Hepatocyte growth factor (HGF) is a potent angiogenic and antifibrotic factor. Cardioprotective effects of HGF for idiopathic dilated cardiomyopathy were examined in hamsters with electroporation of plasmid DNA into skeletal muscle. We used hamster skeletal muscle as a protein producer of HGF gene. A plasmid vector encoding HGF ( HGF group, n = 12) or empty plasmid ( placebo group, n = 12) was transferred with in vivo electroporation into tibialis anterior muscles of hamsters with inherited dilated cardiomyopathy (TO-2 strain).
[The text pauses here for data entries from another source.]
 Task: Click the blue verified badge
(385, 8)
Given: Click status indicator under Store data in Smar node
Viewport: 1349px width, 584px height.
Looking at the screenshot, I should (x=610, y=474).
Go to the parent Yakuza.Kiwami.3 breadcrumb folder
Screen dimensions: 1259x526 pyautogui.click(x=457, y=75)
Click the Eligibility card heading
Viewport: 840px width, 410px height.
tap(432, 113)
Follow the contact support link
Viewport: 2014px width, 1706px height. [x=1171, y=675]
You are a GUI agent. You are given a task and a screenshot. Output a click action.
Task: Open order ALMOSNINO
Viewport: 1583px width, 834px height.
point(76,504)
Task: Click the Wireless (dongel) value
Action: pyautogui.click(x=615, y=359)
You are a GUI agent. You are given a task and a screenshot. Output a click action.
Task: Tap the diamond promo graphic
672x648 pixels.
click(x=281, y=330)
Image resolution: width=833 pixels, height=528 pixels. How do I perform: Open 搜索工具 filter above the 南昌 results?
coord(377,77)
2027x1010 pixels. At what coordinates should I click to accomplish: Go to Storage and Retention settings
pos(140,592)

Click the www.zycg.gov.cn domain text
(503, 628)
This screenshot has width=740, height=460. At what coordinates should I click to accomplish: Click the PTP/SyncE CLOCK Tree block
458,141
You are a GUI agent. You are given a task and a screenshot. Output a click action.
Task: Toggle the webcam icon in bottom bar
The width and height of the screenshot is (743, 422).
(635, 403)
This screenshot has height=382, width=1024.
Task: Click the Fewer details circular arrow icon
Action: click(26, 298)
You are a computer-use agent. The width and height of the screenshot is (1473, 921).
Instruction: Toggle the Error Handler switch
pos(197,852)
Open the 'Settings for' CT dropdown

The HGF group had greater serum HGF levels (21.6 +/- 2.2 versus 0.11 +/- 0.07 ng/mL, P < 0.05), higher left ventricular ejection fraction ( 47.9 +/- 9.4% versus 28.8 +/- 11.2%, P < 0.05), and greater wall thickening (31.6 +/- 6.3% versus 19.7 +/- 6.1%, P < 0.05) when compared with the placebo group. The HGF group had smaller areas of ventricular fibrosis (11.8 +/- 3.4% versus 17.1 +/- 3.5%, P < 0.05) and lower hydroxyproline content (3.7 +/- 0.7 versus 5.1 +/- 0.9 mumol/g, P < 0.05) than did the placebo group. The HGF group also had higher capillary density ( 1885 +/- 232 versus 1447 +/- 182 vessel/mm(2), P < 0.05) and higher matrix metalloprotease-1 activity (13.1 +/- 3.5 versus 8.1 +/- 3.6 mug/collagen degraded per hour per gram tissue, P < 0.05) than did the placebo group. Exogenous HGF might improve the deleterious changes in myocardial function and structure in the hamster with dilated cardiomyopathy. Systemic delivery of gene products with in vivo electroporation into skeletal muscle seemed to be an alternative means of direct gene delivery.